■ **Work instruction**:
Continue the forum post on what separates Rafa and Gui from the pack, picking up after its final sentence.

■ **Text**:

Originally Posted by
David Rosado
Agreed.
What do you guys think separates them from the pack? Reps? Drills? Confidence? S&C? Aggression? Defense? Genetics? Natural athleticism?
Personally, I think it's a little bit of everything. But the main things I believe are the athleticism they bring to the game, and the drilling.
Interesting question. My post is long so warning.
They would say it's a lot of drilling I think. Drilling, hard training all the time with really tough and technical training partners. They drill every possible variation of everything thousands of times. They drill fast and hard, with a lot of intensity. I think natural talent/athleticism plays a part, like if you look at their hands they're hilariously huge. Especially Rafa's. If you saw those videos in training where he darce choked Keenan and anaconda choked Galvao it's like he could grab his bicep from a mile away. If he grabs your belt for a berimbolo you ain't getting the grip off.
They had and have access to arguably the highest level training partners in the world. Steel sharpens steel. Before they opened AOJ after moving to America, they were probably training 6-7 days a week, ultiple times a day, for almost 10 years. Lots of S&C. They grew up training that way so their kinesthic awareness is probably hard to comprehend.
They do talk a lot about confidence and mental training. Complete and total belief that they'll dominate. I watch Marcelo, Braulio, Rafa, and Gui roll on their websites. Marcelo and Braulio will play around a bit and go light sometimes (They're also older and not in the prime of their careers). Rafa and Gui are always going super hard. They have a complete refusal to ever concede a sweep, or a pass, or anything. For the 2013 ADCC, the Atos camp was Rafa, Andre Galvao, Keenan Cornelius, JT Torres, and then Gui and Dean Lister helped out. Keenan said that Rafa never got tapped out even one time (the camp was a few months) leading up to the event. That's fucking nuts.

■ **Dataset content**:
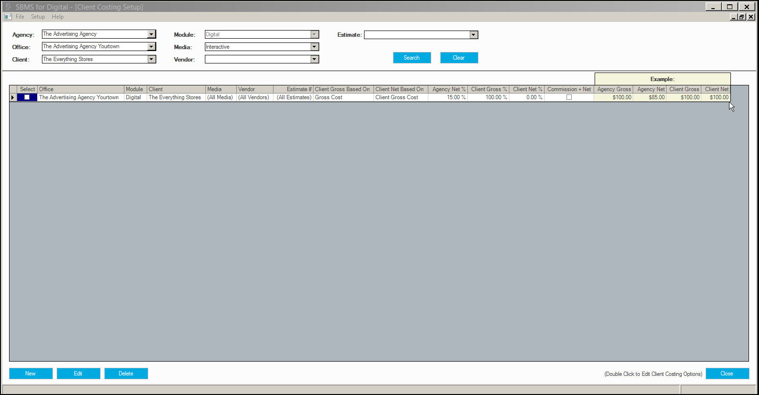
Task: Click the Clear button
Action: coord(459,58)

...

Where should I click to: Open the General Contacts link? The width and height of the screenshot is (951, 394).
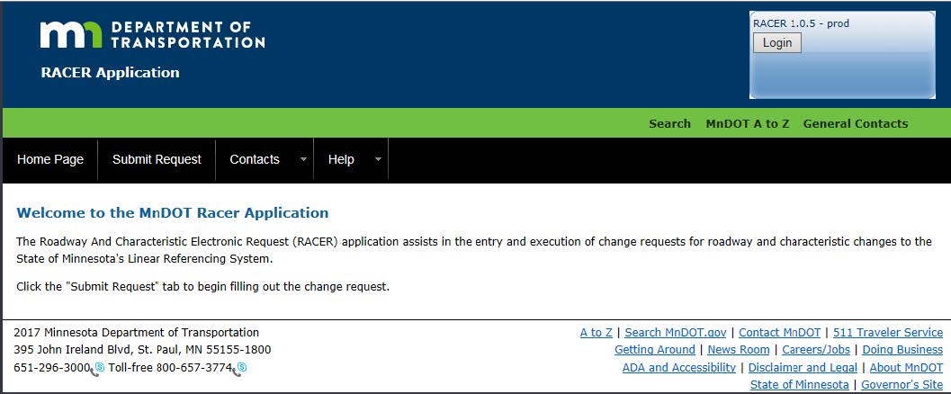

==

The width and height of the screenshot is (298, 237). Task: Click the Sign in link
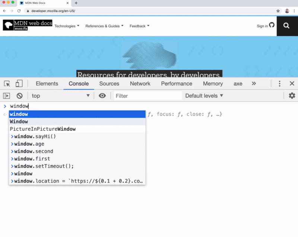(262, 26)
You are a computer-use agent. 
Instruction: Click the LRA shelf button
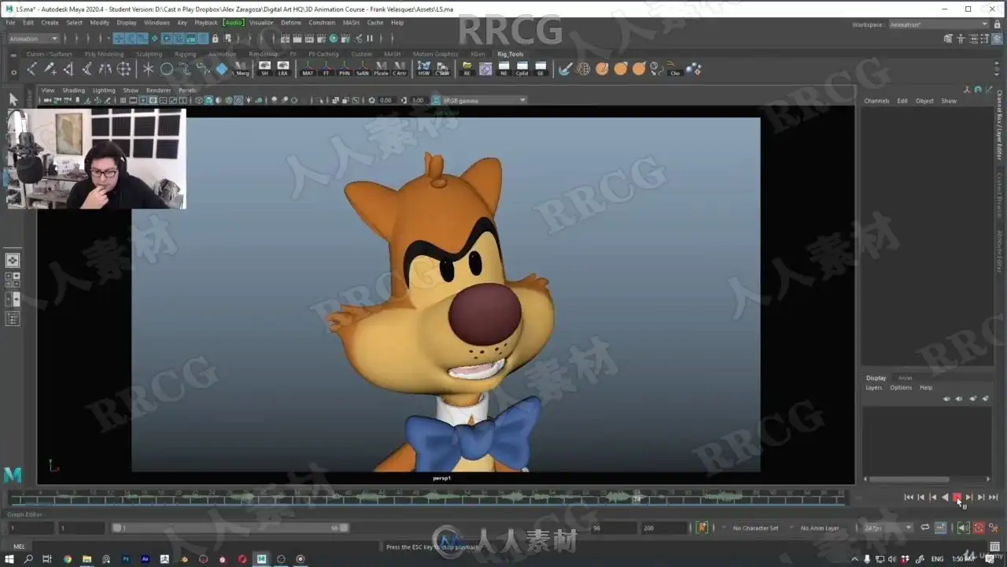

■ **Answer box**:
Their creativity is huge. If BJJ is about position before submission, they took dominant control over position or submission. Stuff like the berimbolo or the kimura grip for flying passes, front headlock for rolling anacondas/darces/guillotines. Those grips give them so much control even though the moves might look crazy. They always have control, even if they're upside down or sideways, whatever. So they're both very smart and look to create new techniques and refine old ones.
I remember there was an old video after ADCC 2009 (the first time I saw Rafa Mendes live and I'd never heard of him). The video was called like "Why Rafael Mendes Wins" or something like that. It mostly had to do with certain techniques he used at ADCC like his spiral guard inversions and calf slicers to the back, his scrambles, his unique anaconda choke setups, his 50/50 setups, stuff like that.
Someone that trained with them replied and was basically like look, Rafa could play butterfly guard and go for nothing but wrist locks and probably be just as good because of how hard he trains. They were basically born and bred since kids to be champions.
Like Jack Labarge said, they had each other to always train with. That's probably why Gui's top game is so sharp and Rafa's bottom game is so sharp. Both are amazing at both, but with brothers this usually happens.